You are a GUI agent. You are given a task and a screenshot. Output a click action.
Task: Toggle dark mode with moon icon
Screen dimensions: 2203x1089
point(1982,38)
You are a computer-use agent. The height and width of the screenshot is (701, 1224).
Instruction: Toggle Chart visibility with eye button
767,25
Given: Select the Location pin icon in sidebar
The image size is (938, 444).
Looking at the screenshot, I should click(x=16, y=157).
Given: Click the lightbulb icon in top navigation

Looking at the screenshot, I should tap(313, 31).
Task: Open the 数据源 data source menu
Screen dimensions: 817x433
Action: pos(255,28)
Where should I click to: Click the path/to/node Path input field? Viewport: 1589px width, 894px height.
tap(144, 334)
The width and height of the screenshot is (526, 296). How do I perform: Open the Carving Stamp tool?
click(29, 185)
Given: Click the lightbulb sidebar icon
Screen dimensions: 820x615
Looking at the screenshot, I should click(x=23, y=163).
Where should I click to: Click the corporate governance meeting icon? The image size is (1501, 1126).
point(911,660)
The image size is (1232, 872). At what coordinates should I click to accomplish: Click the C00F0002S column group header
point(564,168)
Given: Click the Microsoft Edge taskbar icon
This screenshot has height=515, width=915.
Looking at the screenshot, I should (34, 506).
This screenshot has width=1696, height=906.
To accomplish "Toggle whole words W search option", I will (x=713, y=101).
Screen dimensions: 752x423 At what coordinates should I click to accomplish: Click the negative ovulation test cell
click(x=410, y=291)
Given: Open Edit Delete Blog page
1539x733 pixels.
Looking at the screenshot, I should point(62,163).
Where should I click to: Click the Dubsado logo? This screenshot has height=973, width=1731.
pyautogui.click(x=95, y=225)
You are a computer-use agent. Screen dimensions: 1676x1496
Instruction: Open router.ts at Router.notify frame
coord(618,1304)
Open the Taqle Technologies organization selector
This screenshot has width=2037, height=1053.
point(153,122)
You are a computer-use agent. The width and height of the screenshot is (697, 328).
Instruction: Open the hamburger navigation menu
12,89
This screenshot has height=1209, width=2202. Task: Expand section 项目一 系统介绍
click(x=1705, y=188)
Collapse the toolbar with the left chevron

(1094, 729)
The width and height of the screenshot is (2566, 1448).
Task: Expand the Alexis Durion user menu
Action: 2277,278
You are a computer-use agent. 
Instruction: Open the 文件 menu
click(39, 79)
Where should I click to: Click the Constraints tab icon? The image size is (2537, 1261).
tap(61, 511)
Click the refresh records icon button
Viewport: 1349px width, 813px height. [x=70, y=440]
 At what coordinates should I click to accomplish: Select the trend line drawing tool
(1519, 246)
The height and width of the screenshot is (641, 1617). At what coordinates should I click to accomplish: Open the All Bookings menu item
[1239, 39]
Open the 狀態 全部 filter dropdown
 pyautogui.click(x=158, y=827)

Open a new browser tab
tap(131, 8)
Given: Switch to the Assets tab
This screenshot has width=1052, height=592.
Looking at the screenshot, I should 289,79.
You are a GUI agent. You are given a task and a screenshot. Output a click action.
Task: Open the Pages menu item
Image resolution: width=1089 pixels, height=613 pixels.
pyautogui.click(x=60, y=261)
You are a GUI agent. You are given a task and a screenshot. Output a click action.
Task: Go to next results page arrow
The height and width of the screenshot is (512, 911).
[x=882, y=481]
☆ ☆ ☆ ☆ ☆
Exercise directions:
Look for the word "agent" in the listing above, and copy every line where you find it.

Reply:
You are a GUI agent. You are given a task and a screenshot. Output a click action.
You are a computer-use agent. The height and width of the screenshot is (701, 1224).
You are a computer-use agent. Screen dimensions: 1676x1496
You are a computer-use agent. The width and height of the screenshot is (697, 328).
You are a computer-use agent. 
You are a GUI agent. You are given a task and a screenshot. Output a click action.
You are a GUI agent. You are given a task and a screenshot. Output a click action.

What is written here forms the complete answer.